Beijing has stepped up its security presence and promised to pour extra cash into development to calm the restive and strategically vital border region.

But critics say if China does not address Tibetan concerns about the loss of their culture and heritage, stability will remain elusive.

At least 20 teenagers were taken into custody by police in the remote western town of Hezuo on Wednesday, shortly after a larger group began a protest, a hotel clerk there said.

Hezuo is in a Tibetan corner of Gansu province.

She declined to give her name, or comment on the motive for the protest, saying "only themselves know".

On March 14, dozens of teenagers also took to the streets of Machu, also in Gansu, chanting pro-Tibetan slogans, said a supermarket manager who himself is Han Chinese. He was not clear if anyone was arrested.

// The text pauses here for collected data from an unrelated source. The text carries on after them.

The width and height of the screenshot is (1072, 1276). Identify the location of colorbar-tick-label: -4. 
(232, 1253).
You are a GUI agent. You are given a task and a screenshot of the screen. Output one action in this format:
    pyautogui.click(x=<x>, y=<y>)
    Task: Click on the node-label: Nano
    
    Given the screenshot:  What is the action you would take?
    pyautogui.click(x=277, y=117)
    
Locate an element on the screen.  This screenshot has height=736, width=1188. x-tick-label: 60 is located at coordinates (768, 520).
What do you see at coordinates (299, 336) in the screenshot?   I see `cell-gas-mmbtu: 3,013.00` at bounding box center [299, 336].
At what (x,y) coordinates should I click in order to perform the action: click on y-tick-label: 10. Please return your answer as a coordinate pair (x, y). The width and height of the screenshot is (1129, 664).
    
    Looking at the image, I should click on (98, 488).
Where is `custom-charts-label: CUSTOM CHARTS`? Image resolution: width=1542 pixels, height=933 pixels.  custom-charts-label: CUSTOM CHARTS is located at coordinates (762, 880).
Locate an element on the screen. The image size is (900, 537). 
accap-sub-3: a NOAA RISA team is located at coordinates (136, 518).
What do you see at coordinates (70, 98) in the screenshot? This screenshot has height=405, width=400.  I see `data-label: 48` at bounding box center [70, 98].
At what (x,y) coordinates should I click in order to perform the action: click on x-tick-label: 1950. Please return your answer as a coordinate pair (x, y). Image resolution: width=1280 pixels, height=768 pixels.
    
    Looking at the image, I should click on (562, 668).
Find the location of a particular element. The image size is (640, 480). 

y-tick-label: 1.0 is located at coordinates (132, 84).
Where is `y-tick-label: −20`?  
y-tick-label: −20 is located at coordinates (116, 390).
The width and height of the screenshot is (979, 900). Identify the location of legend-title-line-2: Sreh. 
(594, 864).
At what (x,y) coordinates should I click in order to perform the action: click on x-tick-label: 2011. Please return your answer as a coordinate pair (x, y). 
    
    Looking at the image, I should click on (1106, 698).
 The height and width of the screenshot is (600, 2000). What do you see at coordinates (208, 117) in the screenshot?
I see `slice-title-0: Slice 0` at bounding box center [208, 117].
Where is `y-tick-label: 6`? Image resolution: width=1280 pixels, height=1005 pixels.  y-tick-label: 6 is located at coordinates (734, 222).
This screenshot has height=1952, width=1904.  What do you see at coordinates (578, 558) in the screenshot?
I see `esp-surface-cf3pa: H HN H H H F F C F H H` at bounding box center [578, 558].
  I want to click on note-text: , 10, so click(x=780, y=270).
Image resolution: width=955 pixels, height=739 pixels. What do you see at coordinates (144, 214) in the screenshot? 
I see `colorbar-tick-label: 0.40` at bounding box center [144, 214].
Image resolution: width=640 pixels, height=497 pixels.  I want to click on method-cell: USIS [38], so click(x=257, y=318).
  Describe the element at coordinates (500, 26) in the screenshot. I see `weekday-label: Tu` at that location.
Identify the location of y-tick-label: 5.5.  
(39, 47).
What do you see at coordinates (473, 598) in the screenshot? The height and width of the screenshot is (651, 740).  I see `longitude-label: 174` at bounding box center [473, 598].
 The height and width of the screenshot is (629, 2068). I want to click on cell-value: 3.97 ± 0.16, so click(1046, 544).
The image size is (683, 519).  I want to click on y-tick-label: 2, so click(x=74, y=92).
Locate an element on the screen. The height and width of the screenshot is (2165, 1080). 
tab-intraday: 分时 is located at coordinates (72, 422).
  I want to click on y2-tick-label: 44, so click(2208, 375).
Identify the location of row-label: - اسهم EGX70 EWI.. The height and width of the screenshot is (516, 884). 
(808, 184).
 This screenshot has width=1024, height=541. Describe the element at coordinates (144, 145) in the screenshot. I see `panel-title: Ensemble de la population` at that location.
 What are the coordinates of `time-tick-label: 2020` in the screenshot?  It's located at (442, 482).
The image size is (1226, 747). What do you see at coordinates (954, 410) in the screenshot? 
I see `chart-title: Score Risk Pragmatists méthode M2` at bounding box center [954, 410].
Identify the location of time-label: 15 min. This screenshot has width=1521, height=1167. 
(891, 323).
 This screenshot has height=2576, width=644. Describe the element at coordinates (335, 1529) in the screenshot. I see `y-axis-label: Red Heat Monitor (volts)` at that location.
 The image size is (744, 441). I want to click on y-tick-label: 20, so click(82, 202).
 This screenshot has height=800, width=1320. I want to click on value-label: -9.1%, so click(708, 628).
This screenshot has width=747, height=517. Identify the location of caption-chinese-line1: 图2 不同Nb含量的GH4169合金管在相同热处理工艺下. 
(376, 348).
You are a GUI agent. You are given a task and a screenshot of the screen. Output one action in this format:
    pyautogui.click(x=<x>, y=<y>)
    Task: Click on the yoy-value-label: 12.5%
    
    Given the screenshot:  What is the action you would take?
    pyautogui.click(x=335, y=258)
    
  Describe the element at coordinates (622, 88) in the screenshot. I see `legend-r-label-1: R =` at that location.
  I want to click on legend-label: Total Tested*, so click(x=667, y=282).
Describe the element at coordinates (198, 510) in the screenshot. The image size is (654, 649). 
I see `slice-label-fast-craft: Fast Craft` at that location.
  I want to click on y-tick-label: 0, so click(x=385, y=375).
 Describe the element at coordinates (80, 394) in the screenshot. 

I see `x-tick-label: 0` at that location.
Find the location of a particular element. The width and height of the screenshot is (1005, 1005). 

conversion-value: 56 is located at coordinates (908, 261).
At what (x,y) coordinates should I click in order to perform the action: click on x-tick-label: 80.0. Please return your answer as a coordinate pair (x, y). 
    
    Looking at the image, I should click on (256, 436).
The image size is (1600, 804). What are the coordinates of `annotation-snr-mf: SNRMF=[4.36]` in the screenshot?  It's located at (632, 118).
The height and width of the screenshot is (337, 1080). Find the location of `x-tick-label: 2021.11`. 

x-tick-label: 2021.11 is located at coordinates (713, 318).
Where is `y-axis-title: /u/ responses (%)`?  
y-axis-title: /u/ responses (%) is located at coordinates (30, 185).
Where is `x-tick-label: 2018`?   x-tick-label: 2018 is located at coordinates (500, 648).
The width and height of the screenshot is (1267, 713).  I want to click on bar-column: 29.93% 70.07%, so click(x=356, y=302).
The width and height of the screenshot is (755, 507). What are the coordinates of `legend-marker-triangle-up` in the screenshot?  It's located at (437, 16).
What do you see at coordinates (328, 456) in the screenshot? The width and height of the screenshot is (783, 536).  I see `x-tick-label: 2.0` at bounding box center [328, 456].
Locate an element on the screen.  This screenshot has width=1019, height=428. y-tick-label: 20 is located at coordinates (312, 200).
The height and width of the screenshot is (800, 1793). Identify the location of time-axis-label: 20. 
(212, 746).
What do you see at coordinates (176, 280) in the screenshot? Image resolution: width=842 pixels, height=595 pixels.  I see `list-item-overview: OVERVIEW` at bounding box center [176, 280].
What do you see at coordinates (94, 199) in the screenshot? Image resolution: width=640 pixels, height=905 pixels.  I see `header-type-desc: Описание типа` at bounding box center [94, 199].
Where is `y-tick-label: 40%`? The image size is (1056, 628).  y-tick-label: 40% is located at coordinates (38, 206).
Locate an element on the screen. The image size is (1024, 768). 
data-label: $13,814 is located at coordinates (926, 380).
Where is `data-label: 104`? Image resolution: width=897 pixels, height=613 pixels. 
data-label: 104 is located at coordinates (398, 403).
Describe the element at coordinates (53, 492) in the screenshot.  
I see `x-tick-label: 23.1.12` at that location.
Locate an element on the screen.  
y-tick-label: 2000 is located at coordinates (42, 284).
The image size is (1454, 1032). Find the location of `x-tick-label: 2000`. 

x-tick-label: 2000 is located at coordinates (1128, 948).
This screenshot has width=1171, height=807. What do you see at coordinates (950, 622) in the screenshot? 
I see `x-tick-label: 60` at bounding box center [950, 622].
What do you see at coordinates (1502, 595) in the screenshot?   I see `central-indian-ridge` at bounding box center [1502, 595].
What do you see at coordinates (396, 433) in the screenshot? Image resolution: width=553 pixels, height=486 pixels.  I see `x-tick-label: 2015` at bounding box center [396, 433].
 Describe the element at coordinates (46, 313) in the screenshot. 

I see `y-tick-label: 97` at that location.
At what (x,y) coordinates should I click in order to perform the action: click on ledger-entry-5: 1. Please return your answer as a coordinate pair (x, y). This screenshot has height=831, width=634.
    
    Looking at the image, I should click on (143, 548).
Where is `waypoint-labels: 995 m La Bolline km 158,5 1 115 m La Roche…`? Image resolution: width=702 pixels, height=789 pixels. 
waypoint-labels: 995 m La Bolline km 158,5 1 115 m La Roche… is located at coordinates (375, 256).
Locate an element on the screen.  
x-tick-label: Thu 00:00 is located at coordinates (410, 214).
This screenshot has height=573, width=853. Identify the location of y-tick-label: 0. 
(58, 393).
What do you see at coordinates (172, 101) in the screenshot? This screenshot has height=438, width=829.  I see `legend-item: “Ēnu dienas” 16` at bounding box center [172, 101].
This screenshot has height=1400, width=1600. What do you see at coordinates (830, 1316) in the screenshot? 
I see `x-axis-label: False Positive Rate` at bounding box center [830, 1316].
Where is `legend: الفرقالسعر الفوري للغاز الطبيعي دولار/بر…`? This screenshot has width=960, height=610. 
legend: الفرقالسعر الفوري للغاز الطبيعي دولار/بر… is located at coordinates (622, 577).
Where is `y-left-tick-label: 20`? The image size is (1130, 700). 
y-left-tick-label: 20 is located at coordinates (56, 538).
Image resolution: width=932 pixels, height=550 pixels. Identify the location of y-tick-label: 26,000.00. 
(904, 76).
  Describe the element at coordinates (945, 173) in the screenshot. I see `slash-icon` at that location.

The town is now crawling with military police and feels safe and calm, said the manager, who declined to give his name because ethnic tensions in Tibetan areas are politically sensitive, and discussing them with foreign journalists risks punishment.

A string of checkpoints have also been set up along the road to Langmu temple, around 70 km (43 miles) away, since Sunday, a hotel employee near the monastery said, but added that he did not know the details of what happened in Machu.

The Gansu foreign affairs office and the Gansu provincial information office said they had not heard of any protests. Police in Machu and Hezuo did not answer calls.

HISTORIC FLASHPOINT

Historically Tibetan Machu, surrounded by vast grasslands, is in one of the areas that was worst hit by famines and purges during the rule of Mao Zedong and foreigners have only been allowed to visit since 1999.

Rioting flared in the town on March 16, 2008, the weekend after violence in Tibet's capital Lhasa.

Protests there against Chinese rule, led by Buddhist monks, gave way to torrid violence, with rioters torching shops and turning on residents including Han Chinese and Hui Muslims. Many Tibetans see Hans as intruders threatening their culture.

At least 19 people died in the unrest, which sparked waves of protests across Tibetan areas ahead of the 2008 Beijing Olympics.

Pro-Tibet groups abroad say more than 200 Tibetans have died in a subsequent crackdown across the region. Beijing has denied that and said it used minimal force.

Last year there were some fresh outbreaks of violence, but this year the area appears to have been largely quiet.

Rights groups warn that Beijing's heavy-handed response to the unrest, and the extra security forces it has poured into the region to keep the peace, cannot not bring lasting calm.

"Further repression will breed precisely the kind of instability the Chinese government fears," said Sophie Richardson, Asia advocacy director at Human Rights Watch.

"Addressing underlying grievances and allowing Tibetans to enjoy basic rights of expression, assembly, and due process is the only way to ensure the 'harmony' Beijing so craves."